Though this precedent exists, Akyol said the toleration was contingent on the religious minorities’ willingness to accept inferiority.
“This toleration — and toleration is the right word — was not based on equality,” he said. “Muslims made sure that they were the ruling, supreme nation. Jews and Christians are tolerated, but as inferior. And this has some clear expressions, one of them was that Jews and Christians were forced to pay an extra tax. … They could not serve in the military and in the state, so the state belonged to Muslims.”
Since this point in history, however, Akyol said the Islamic world has begun to fall behind the development of human rights.
“In the face of this modern development [of human rights] … there is a friction today still between modern definition of human rights and Islamic authorities and Islamic interpretations,” he said.
Akyol said change is happening, but such massive change does not occur overnight.

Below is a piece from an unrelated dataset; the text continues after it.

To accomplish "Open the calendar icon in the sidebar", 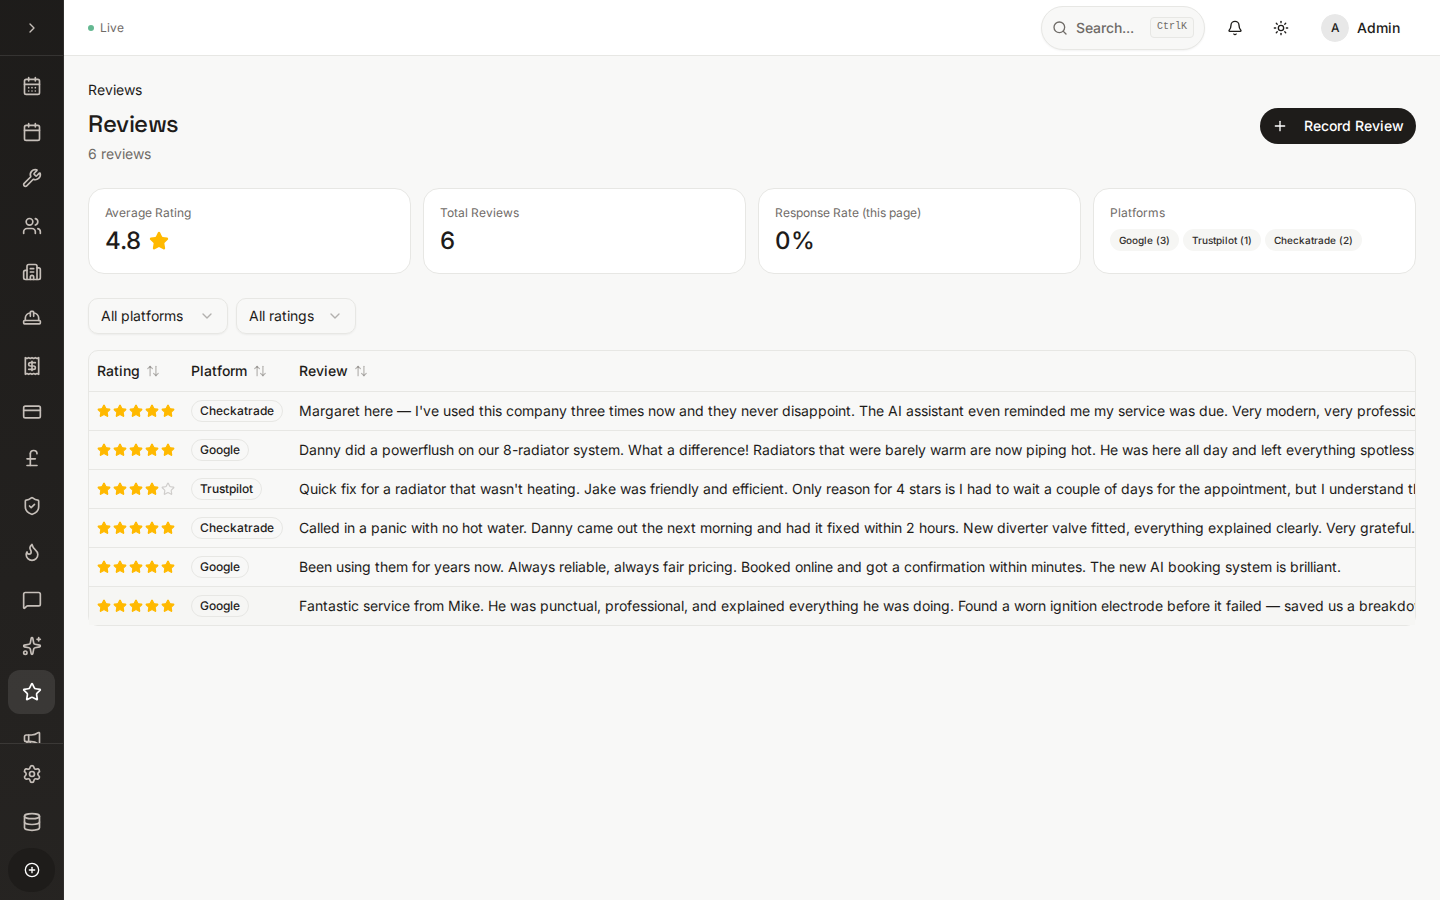I will [32, 86].
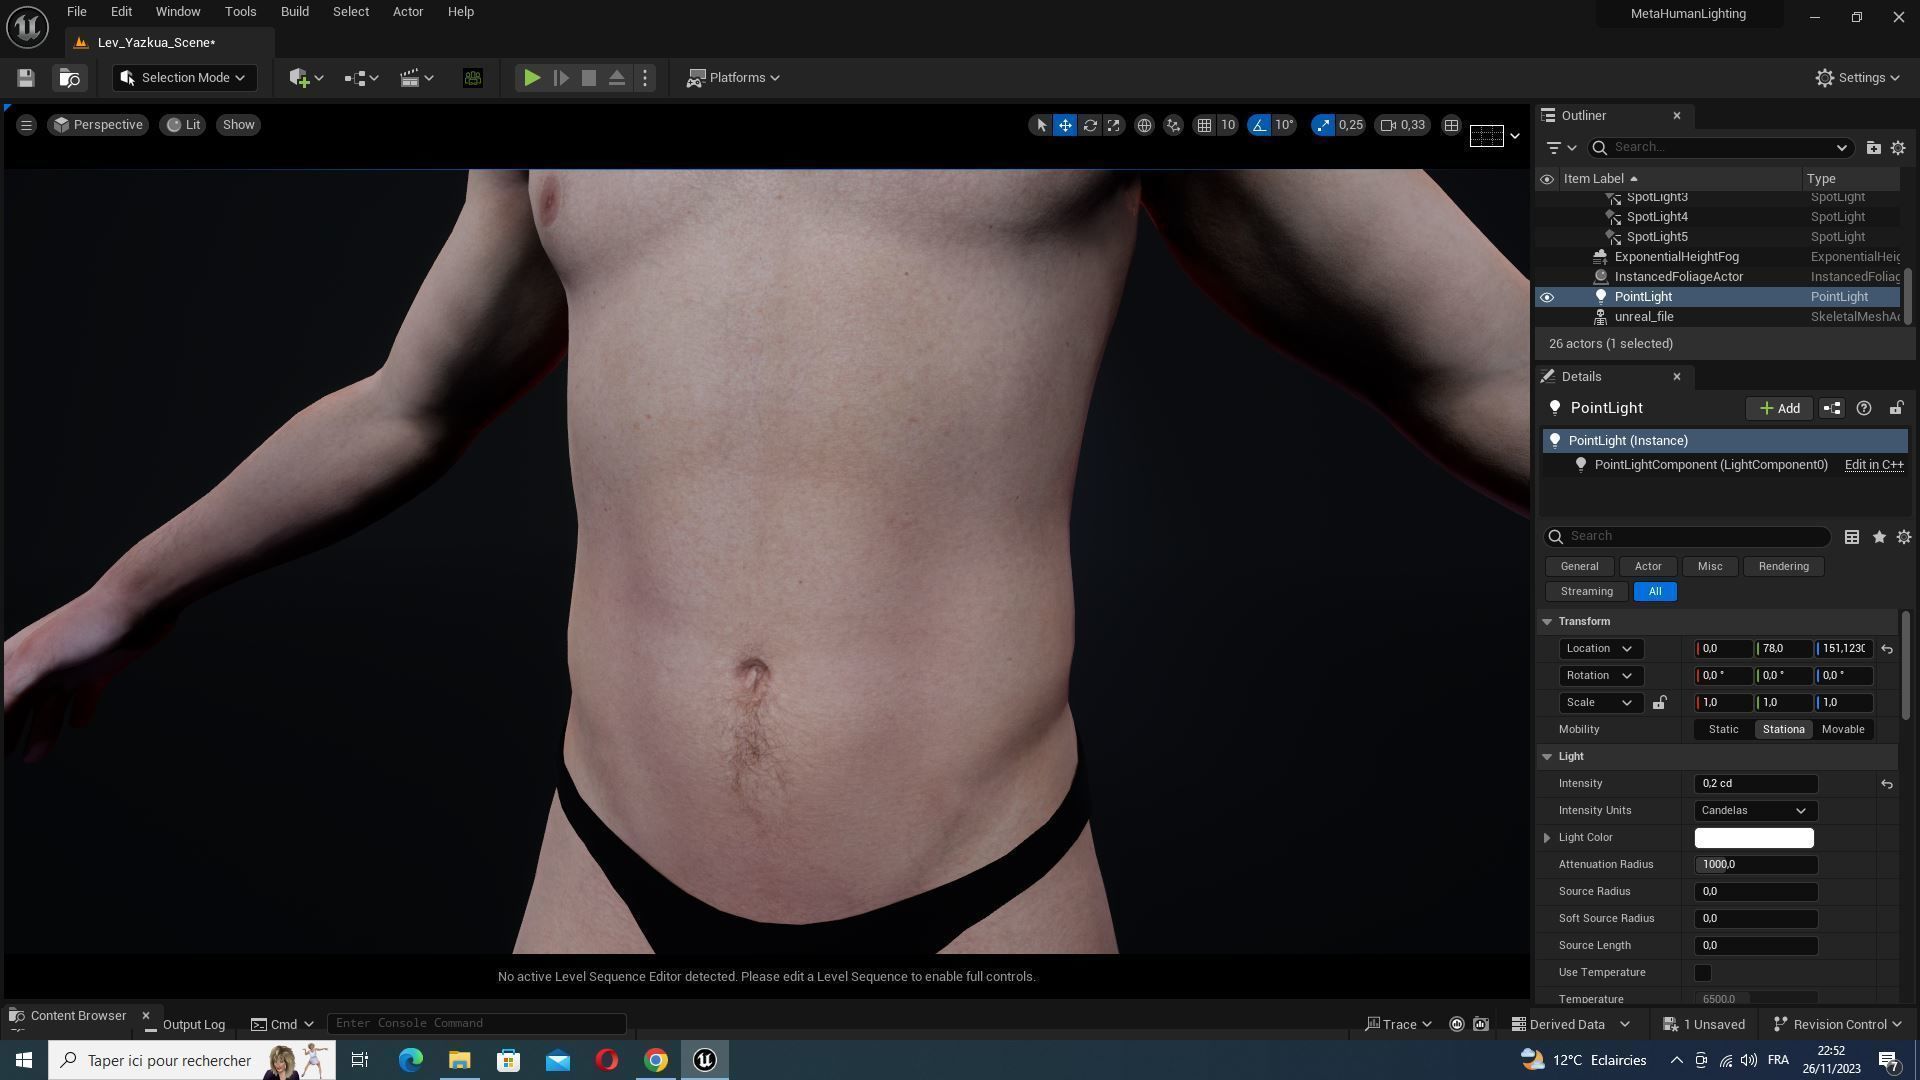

“Now, are there Muslims trying to deal with this issue and offer this reformation? Yes,” he said. “There are Muslim rulers, intellectuals, institutions, countries — this is a thing that’s been going on for more than a century. It began in the 19th century, it’s still going on, the battle is still going on. Let me tell you, it’s not that easy and fast to change a culture and civilization.”
Akyol offered a suggestion to begin encouraging this change.
“One way to bring human rights … is to minimize the role of Islamic law and bring secular laws that will establish equality,” he said. “And this has been tried, and it’s worked.”
Akyol pointed to the example of Turkey following World War I as an example of how secularization of laws can help modernize societies. Akyol also said the most permanent solution to advancing religious toleration is reinterpreting Sharia and the Quran altogether.
“Another approach is to reinterpret Sharia, and that’s what I’m interested in because once you push the religious convictions aside for secular institutions, they’re still there,” he said. “They will want to come back, and there will be a tension between them and the secular space.”
The best way to go about reinterpreting the Quran is through historicism, which focuses on divine intent in the context of the work’s initial production, Akyol said.
“God spoke not in a vacuum, he spoke in a context, in a society that had a culture,” he said. “Therefore, when you look at the Quran, you should look at the divine intent and you should bring it to today with the impact but not the social context.”
Whereas the West views many Middle Eastern countries as medieval, Akyol said, Middle Eastern countries view the West as exploitative and hypocritical. He said the best way for Western countries to promote secularization in Middle Eastern countries is to remain principled and set an example through their actions.
“If the West wants to help in advancing human rights … they can do one thing and that is to be principled,” he said. “Do not use these concepts for colonial design, do not use these concepts sometimes only to advance the rights of your own people, do not use these concepts to bash the regimes that are your enemies, but then, when the same [violations of human rights] are committed by the regimes that are your allies, don’t look the other way.”